From then on, a tussle appeared to have emerged between the state government and Putrajaya.
In May 2009, TIA CEO Datuk Shahrol Azral Ibrahim Halmi signed an agreement with AmInvestment Bank Bhd for the latter to act as the lead arranger, lead manager and facility agent for the IMTNs.
On May 22, MBI Terengganu, however, suspended the exercise as the agreement was signed without its approval.

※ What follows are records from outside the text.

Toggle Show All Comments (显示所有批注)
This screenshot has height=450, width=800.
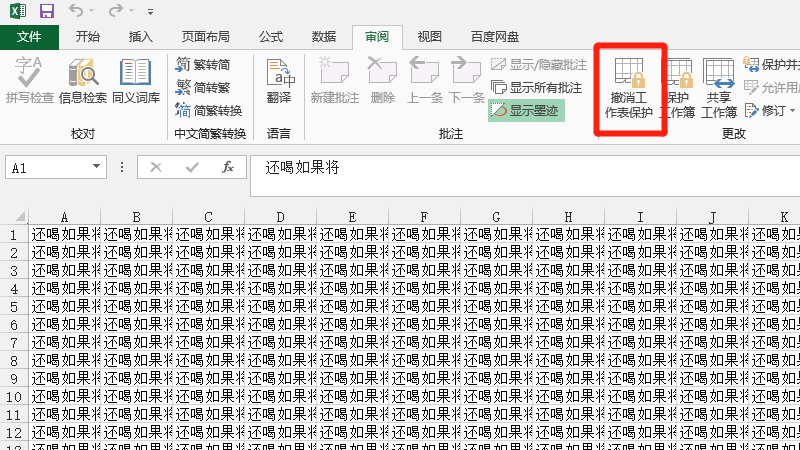pos(536,88)
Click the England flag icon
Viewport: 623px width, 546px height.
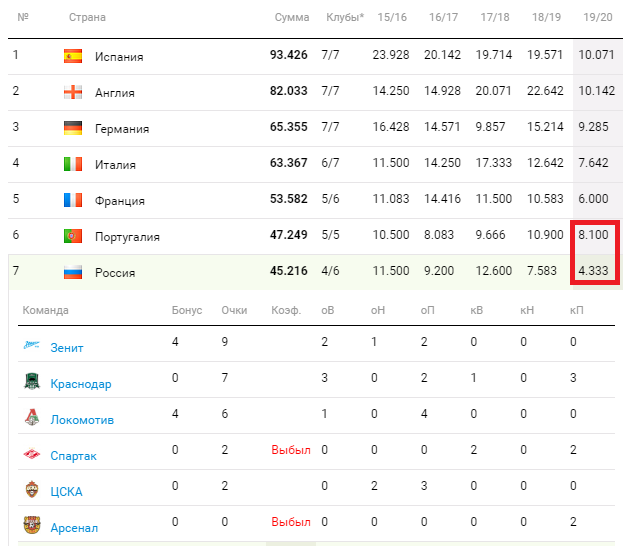coord(73,92)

It also said the federal government guarantee did not follow its terms.
On May 25, Shahrol bulldozed the issuance.
On May 27, he was sacked by the board as CEO, but on the very same day, managed — with the help of fellow director Tan Sri Ismee Ismail — to push through a resolution reinstating him.
On July 31, TIA was taken over by the Ministry of Finance .
On Sept 25, TIA’s name was changed to 1Malaysia Development Bhd (1MDB).
Later that year, Shahrol claimed that the IMTNs were issued to fund a joint development project on Pulau Bidong, Terengganu, with the United Arab Emirates’ Mubadala Investment Co — with the recommendation of 1MDB’s “special adviser”.
According to the witness testimony by former prime minister Datuk Seri Najib Razak’s special officer Datuk Amhari Efendi Nazaruddin, Low Taek Jho — better known as Jho Low — was TIA’s special adviser to the chairman of the TIA advisory panel, who was Najib.
In September 2009, 1MDB, after just eight days of deliberation, stumped up US$1 billion (RM3.465 billion) - raised from the TIA bonds - for a 40:60 joint venture with PetroSaudi Holdings (Cayman) Ltd, dubbed 1MDB PetroSaudi Ltd — and now the subject matter of the 1MDB-Tanore trial.
As for the Mubadala-Pulau Bidong project, not only did Mubadala deny it was involved in the project, but there was no mention of it in the National Audit Department’s 2018 audit report of 1MDB.
MBI Terengganu had reason to be shocked at AmBank’s recommendation for the IMTNs, which were issued at a 12.08% discount to ensure full subscription (even though there was hardly any risk of it, given that it was government-guaranteed), resulting in TIA receiving RM4.385 billion from the full value of RM5 billion — or a shortfall of RM615 million.
Further, the interest rate on the coupon was 5.75% — meaning that the effective return to bondholders amounted to 6.68% per annum.
In total, 1MDB would have to fork out RM13.625 billion to repay the notes — RM5 billion in principal and RM8.625 billion in profit payments.